> _Exercise details_
Starting at the first line of the entries below and ending at the line that contains "sidebar-item-label: Applications is", with both ends included, present each line as a row of a Markdown table with the columns Row and Entry line. Number the rows and leave out blank lines.

(Information Opens)

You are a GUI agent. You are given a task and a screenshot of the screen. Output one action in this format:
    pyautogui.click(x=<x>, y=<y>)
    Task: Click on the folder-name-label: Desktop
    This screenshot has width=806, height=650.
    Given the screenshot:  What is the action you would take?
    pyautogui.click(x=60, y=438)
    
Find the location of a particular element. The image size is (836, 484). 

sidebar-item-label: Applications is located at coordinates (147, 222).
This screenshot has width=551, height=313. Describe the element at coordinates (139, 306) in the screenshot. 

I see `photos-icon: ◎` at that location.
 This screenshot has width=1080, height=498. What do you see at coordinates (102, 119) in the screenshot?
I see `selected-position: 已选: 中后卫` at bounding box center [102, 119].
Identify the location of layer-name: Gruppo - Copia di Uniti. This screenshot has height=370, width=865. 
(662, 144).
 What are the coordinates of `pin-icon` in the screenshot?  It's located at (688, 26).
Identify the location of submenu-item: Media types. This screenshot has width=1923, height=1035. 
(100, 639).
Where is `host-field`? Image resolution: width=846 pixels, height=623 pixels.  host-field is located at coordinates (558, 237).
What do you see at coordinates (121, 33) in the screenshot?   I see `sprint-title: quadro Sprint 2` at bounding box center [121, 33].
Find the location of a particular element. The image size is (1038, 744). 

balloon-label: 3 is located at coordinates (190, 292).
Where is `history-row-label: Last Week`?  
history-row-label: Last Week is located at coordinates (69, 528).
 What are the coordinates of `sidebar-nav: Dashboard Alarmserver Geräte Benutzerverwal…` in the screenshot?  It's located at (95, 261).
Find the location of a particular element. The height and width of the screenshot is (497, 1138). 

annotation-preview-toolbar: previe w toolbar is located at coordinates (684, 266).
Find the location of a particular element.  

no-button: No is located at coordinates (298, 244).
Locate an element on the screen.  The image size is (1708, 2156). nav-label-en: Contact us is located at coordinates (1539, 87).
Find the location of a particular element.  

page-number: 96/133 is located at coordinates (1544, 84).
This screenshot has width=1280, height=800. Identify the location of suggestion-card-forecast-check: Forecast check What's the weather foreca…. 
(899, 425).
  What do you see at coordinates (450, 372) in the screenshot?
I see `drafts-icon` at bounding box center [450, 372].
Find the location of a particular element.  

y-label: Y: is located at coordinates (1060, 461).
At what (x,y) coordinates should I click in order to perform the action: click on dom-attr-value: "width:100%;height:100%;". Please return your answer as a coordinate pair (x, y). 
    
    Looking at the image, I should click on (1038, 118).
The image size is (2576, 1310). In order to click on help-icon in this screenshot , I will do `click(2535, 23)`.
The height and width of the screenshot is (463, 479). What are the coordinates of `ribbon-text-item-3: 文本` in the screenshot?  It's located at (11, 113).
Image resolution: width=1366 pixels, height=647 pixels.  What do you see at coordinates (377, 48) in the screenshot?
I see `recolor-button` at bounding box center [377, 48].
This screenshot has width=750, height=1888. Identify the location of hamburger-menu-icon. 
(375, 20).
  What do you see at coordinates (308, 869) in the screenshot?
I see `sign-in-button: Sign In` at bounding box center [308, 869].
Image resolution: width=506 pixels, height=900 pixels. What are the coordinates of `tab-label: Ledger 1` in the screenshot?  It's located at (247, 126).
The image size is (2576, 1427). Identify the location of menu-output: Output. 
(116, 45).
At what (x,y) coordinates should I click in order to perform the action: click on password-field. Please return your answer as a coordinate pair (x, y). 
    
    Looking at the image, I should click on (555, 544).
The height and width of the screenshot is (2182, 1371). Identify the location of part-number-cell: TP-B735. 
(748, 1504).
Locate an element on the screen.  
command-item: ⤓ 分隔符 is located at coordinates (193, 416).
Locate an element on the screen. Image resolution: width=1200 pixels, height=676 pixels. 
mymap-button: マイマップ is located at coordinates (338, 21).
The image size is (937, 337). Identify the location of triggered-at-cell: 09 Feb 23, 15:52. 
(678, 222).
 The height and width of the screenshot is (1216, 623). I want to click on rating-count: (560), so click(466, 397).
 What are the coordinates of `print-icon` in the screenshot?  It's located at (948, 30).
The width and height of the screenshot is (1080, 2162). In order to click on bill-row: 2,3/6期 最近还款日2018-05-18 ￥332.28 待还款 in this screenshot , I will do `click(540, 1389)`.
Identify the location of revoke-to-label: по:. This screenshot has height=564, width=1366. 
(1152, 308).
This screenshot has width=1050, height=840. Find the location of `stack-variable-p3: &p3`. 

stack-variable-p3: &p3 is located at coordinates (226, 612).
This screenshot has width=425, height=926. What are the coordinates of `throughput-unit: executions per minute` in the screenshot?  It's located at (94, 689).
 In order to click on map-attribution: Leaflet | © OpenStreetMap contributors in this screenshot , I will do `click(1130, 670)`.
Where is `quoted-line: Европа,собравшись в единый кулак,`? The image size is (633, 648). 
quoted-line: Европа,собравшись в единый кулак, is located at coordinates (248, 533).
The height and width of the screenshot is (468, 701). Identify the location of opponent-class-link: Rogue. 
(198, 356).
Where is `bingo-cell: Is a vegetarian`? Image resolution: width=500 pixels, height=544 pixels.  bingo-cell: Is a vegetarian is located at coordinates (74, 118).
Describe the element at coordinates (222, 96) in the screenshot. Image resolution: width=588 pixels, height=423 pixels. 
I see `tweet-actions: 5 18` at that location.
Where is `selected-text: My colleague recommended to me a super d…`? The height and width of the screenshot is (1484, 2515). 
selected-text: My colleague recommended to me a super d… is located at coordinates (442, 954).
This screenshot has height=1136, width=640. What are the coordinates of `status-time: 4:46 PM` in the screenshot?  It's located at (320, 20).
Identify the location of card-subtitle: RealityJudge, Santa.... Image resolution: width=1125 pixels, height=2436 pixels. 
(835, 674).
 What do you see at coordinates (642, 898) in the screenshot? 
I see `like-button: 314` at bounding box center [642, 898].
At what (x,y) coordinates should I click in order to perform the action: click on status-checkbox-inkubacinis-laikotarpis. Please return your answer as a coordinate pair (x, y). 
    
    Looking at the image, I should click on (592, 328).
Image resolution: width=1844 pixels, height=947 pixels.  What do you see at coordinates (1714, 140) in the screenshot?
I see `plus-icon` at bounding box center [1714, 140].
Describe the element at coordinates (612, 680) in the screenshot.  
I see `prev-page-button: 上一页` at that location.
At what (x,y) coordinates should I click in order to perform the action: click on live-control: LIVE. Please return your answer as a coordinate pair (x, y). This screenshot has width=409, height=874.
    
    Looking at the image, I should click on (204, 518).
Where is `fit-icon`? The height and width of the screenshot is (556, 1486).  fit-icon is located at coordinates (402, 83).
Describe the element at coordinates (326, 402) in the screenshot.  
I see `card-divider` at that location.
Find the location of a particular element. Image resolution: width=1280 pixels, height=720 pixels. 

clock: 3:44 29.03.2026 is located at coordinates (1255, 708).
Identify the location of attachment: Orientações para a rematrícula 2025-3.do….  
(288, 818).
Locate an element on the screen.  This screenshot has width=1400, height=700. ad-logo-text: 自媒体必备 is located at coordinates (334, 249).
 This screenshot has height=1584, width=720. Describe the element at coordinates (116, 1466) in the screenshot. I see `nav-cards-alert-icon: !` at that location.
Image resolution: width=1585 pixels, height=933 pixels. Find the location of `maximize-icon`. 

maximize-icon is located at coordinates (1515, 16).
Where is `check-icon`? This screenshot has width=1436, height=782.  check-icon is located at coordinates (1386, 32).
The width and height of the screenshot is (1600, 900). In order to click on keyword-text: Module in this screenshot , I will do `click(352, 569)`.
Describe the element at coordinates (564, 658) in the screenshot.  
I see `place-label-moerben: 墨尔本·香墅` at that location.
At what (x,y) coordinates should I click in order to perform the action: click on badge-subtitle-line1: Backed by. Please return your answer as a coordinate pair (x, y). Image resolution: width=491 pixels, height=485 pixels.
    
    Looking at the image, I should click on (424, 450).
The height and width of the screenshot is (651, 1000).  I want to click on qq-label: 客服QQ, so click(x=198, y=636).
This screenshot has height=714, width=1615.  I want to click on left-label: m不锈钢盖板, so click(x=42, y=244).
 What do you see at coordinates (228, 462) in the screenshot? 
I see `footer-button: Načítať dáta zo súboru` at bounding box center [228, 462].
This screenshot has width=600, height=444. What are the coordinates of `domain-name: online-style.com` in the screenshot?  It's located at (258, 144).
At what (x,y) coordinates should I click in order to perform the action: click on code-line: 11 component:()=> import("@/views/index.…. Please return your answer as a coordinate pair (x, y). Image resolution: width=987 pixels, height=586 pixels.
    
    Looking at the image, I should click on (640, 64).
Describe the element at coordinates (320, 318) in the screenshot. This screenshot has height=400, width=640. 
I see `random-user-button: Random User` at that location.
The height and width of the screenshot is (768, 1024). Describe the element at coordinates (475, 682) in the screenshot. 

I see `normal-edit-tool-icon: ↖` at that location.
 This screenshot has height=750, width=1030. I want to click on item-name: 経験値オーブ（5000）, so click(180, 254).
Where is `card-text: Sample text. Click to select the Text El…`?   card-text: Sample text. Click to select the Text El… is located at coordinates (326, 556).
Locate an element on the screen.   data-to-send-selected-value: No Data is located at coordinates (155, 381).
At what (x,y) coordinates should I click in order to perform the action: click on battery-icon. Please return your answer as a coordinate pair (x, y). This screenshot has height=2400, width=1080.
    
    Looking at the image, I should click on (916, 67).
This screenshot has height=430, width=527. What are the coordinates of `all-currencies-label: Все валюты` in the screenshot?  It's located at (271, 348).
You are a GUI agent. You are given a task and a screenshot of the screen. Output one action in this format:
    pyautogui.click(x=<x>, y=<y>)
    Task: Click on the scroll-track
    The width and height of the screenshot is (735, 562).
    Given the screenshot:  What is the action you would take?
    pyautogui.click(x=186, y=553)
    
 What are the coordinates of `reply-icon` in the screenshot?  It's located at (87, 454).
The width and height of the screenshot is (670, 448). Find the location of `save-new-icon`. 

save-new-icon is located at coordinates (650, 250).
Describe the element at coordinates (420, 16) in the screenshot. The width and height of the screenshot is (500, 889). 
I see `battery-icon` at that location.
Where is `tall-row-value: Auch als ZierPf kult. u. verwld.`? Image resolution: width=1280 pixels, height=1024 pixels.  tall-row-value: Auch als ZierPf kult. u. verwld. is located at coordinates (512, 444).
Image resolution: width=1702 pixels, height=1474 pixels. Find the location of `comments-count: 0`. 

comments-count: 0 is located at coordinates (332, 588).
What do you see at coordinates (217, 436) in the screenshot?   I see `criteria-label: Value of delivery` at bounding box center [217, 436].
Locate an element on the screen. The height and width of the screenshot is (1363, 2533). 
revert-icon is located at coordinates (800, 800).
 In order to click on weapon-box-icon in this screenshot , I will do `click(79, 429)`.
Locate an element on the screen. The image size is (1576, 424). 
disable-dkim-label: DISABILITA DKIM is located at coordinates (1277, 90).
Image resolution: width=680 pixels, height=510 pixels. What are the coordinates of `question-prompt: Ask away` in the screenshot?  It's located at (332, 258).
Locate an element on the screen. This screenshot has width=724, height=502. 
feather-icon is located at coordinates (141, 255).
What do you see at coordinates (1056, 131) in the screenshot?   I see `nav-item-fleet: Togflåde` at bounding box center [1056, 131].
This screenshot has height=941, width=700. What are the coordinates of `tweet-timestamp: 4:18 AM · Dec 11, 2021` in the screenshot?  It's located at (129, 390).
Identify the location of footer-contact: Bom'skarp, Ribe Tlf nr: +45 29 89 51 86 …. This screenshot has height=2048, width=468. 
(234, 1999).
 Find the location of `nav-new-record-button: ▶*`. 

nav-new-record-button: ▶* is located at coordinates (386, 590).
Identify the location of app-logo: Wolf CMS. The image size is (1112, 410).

(Information Closes)

> _Exercise answer_
| Row | Entry line |
|---|---|
| 1 | You are a GUI agent. You are given a task and a screenshot of the screen. Output one action in this format: |
| 2 |     pyautogui.click(x=<x>, y=<y>) |
| 3 |     Task: Click on the folder-name-label: Desktop |
| 4 |     This screenshot has width=806, height=650. |
| 5 |     Given the screenshot:  What is the action you would take? |
| 6 |     pyautogui.click(x=60, y=438) |
| 7 | Find the location of a particular element. The image size is (836, 484).  |
| 8 | sidebar-item-label: Applications is located at coordinates (147, 222). |